広がる自己投資ブーム
最近、「自己投資」が注目を集めています。この自己投資とは、スキルや知識、健康など、自分自身に対して行う様々な投資のことを指します。特に、2026年のアンケート調査では、自己投資を始めようとする理由について収入や将来への不安が大きな要因であることが示されています。
調査の概要
株式会社フォーイットのアフィリエイトプラットフォーム「afb」は、全国の500人に対して「今なぜ自己投資を始めたいか」というテーマでアンケートを実施しました。調査対象は10代から60代の男女で、令和6年3月2日にネットリサーチで行われました。中でも注目すべきは、収入や仕事に関する不安が非常に多くの人々の意識に根付いていることです。
主要な理由とその割合
調査結果の中で、最も多い回答は「将来の金銭的な不安を解消したい」というものであり、なんと40.1%の人々がこれを挙げました。次いで「新生活で環境が変わり、心機一転したかったから」が30.5%、そして「今の仕事に危機感を感じているから」が23.9%という結果が出ています。
この結果は、物価上昇や老後の不安、さらには新NISAの普及によって「貯蓄だけでは不十分」と感じている多くの人々の声を反映していると言えるでしょう。
世代別の動機の違い
年代別に見てみると、若年層は新しい環境に刺激を受けて自己投資を始める一方で、中年層は将来への不安が強いことが明らかになりました。特に30代や40代では、50%以上が「将来の金銭的不安を解消したい」と応答しています。これは、物価上昇や職業的な不安がさらに強まっていることを示しています。

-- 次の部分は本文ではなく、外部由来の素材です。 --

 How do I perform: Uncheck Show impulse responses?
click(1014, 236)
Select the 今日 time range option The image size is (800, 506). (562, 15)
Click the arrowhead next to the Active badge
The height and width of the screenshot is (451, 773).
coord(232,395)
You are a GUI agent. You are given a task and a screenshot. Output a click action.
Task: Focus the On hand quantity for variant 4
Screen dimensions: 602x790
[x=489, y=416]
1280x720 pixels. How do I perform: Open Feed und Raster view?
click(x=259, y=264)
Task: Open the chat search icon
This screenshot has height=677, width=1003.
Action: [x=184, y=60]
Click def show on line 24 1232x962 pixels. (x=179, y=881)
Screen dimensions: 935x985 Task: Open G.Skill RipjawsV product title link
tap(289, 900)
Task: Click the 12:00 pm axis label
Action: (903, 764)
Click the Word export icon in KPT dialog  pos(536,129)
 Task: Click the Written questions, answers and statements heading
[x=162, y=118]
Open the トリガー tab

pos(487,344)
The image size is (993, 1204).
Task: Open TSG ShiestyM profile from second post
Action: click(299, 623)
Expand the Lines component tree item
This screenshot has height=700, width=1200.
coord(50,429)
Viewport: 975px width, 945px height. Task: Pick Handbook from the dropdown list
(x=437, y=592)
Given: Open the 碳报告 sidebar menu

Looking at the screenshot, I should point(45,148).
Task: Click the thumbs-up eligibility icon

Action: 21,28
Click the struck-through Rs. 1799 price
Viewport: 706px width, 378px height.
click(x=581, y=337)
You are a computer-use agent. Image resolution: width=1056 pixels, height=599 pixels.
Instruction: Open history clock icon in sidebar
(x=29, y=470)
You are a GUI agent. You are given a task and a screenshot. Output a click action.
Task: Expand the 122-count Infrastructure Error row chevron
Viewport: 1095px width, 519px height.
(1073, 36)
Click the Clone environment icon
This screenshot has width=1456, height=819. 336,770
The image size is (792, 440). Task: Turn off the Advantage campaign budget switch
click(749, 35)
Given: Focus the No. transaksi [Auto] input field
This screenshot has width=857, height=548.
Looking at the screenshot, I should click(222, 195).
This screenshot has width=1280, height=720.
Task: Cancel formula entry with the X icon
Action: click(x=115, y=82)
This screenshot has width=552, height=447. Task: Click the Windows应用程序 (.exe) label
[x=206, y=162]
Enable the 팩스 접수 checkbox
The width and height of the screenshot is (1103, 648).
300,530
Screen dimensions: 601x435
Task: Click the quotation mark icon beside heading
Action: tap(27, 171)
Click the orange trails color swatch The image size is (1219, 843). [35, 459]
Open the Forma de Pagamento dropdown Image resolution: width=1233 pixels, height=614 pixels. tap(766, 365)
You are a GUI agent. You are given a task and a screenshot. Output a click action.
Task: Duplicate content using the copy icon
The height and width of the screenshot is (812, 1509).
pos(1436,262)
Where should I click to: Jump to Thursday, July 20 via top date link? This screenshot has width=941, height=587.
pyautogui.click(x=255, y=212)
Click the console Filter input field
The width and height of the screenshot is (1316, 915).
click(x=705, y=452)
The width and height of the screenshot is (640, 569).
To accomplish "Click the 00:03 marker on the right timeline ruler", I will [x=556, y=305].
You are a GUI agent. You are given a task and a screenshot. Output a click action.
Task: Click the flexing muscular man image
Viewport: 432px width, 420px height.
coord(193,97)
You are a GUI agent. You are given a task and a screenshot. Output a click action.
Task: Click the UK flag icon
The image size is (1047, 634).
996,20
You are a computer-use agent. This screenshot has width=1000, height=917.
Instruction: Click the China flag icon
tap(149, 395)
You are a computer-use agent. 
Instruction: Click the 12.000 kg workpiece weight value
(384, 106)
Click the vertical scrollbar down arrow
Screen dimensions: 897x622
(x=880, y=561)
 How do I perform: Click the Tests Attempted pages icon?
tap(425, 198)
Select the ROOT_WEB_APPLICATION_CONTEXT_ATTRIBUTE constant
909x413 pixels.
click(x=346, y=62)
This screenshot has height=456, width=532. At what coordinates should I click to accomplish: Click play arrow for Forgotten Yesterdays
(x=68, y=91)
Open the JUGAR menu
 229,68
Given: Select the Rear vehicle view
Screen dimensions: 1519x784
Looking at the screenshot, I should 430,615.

10代は「新生活で環境が変わり、心機一転したかった」というモチベーションが高く、進学や就職などの春特有の変化が大きなきっかけとなっているようです。逆に、20代では「SNSや周囲の影響を受けて」という回答が目立ち、周囲との比較やトレンドへの感受性が影響を及ぼしています。
職業別の投資意識
職業による自己投資の理由も興味深いです。会社員や公務員では「将来の金銭的不安を解消したい」が43%、さらに「今の仕事に危機感を感じているから」も34.2%という結果が示されました。安定した職業に就いていても、AI化や副業の普及によって生じる変化への危機感が強いのです。
一方で、自営業や経営者は「新生活で環境が変わり、心機一転したかった」という意識が高いようです。これに対し、専業主婦・主夫は「将来の金銭的な不安を解消したい」が76.5%と突出し、状況や生活環境が自己投資の動機に強く影響していることが伺えます。
年収別の視点
さらに、世帯年収別に見ると、自己投資の理由に特に大きな違いが見られます。すべての年収層で「将来の金銭的不安を解消したい」が最も高い割合で、その中でも500万円未満は41.1%に達します。高所得層でも38.9%の人が同様に感じており、収入が多い人でも不安を持っていることがわかります。
このように、低・中所得層では生活の不安が自己投資の主な動機となり、高所得層では自己実現が背景にあることが示されています。
最後に
自己投資は単にスキルを向上させるだけでなく、ライフスタイルや職業選択、さらには経済状況まで、様々な要因によって影響を受けることが分かります。今後も多くの人々が自己投資を通じて新たな価値を見出していくことでしょう。